Problem to solve: Copy the rows below unchanged, starting at the line that contains "Image resolution: width=2545" and running through the end of the rows, inclusive.
--- Start of Record list ---
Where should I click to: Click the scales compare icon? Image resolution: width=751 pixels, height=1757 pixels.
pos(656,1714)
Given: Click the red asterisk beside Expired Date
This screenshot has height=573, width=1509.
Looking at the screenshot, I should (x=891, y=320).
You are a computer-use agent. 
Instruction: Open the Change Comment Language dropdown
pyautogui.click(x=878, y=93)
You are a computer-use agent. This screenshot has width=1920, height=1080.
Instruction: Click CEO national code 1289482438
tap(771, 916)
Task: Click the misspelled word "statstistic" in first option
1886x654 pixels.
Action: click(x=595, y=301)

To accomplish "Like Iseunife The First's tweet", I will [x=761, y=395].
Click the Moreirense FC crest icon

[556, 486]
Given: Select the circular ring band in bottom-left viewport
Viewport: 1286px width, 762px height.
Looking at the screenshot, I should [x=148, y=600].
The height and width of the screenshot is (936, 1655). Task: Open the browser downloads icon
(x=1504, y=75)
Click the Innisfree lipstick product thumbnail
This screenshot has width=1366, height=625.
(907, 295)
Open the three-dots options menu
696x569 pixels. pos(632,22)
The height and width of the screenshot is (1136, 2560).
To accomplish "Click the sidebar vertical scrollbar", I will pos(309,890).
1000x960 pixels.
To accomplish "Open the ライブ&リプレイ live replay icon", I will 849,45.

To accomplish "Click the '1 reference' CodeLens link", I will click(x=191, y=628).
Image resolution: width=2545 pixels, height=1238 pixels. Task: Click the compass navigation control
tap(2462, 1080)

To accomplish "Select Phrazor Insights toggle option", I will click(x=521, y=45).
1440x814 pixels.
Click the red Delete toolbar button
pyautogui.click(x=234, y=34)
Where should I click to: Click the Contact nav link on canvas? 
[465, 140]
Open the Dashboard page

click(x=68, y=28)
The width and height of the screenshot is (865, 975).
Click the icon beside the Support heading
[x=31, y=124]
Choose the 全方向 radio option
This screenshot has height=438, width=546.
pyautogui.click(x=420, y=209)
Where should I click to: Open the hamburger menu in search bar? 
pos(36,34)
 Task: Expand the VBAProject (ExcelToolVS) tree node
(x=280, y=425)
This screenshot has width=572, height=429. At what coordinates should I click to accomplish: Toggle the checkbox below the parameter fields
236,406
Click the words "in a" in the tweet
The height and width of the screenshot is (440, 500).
--- End of Record list ---
Written answer:
Image resolution: width=2545 pixels, height=1238 pixels. Task: Click the compass navigation control
tap(2462, 1080)

To accomplish "Select Phrazor Insights toggle option", I will click(x=521, y=45).
1440x814 pixels.
Click the red Delete toolbar button
pyautogui.click(x=234, y=34)
Where should I click to: Click the Contact nav link on canvas? 
[465, 140]
Open the Dashboard page

click(x=68, y=28)
The width and height of the screenshot is (865, 975).
Click the icon beside the Support heading
[x=31, y=124]
Choose the 全方向 radio option
This screenshot has height=438, width=546.
pyautogui.click(x=420, y=209)
Where should I click to: Open the hamburger menu in search bar? 
pos(36,34)
 Task: Expand the VBAProject (ExcelToolVS) tree node
(x=280, y=425)
This screenshot has width=572, height=429. At what coordinates should I click to accomplish: Toggle the checkbox below the parameter fields
236,406
Click the words "in a" in the tweet
The height and width of the screenshot is (440, 500).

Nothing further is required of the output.